Although many of the obesogens that scientists have identified are difficult to avoid, there are many things we can do to minimise our exposure.
These include the now-banned but environmentally persistent DDT, organophosphate pesticides and carbamates, all known as obesogens. Eat local and organic foods whenever possible, and be sure to wash all produce thoroughly with soap and water before consumption. Use natural pest control measures in your home, backyard and garden.
Avoid personal and home care products, including candles and air fresheners, containing synthetic chemical fragrances, as these typically contain obesogenic phthalates. Opt for beeswax candles and essential oils. Likewise, store leftovers in glass and beverages in stainless steel rather than plastic, to limit exposure to phthalates.
Perfluoroctanoic acid (PFOA)
Nonstick cookware and stain proofing on soft furnishings often contain PFOA, which is linked with obesity. Opt for cast iron or stainless steel pots and pans. Skip the stain proofing whenever possible.
Bisphenol A (BPA)
BPA accelerates fat cell differentiation, disrupts pancreatic functioning and causes insulin resistance—all factors in obesity. This chemical is ubiquitous in our environment, so it’s challenging to pinpoint the biggest source of exposure. Choose foods for sale in glass rather than canned foods, or look for BPA-free cans, as the lining of many metal cans contains BPA.

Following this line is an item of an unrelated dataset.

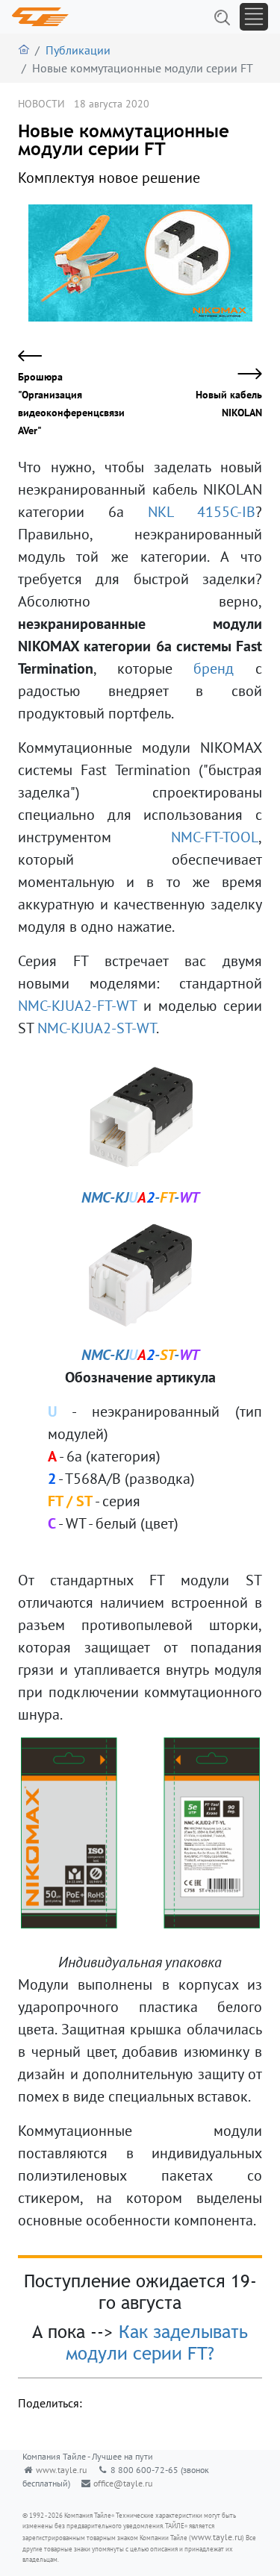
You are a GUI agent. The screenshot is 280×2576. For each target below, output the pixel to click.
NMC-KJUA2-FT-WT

Vinyl chloride plastics (PVC)
Prenatal exposure to chemicals in PVC called organotins create permanent changes that predispose us to weight problems. Dibutyltin is another organotin found in these plastics; vinyl also contains plenty of phthalates. Avoid vinyl flooring, purses and home fixtures. PVC breaks down, so keep your environment free of dust.
Along with the other health effects, smoking during pregnancy is linked with a one-and-a-half to two-fold increase in obesity risk for the baby. Pregnant women must avoid smoking as well as second- and third-hand smoke.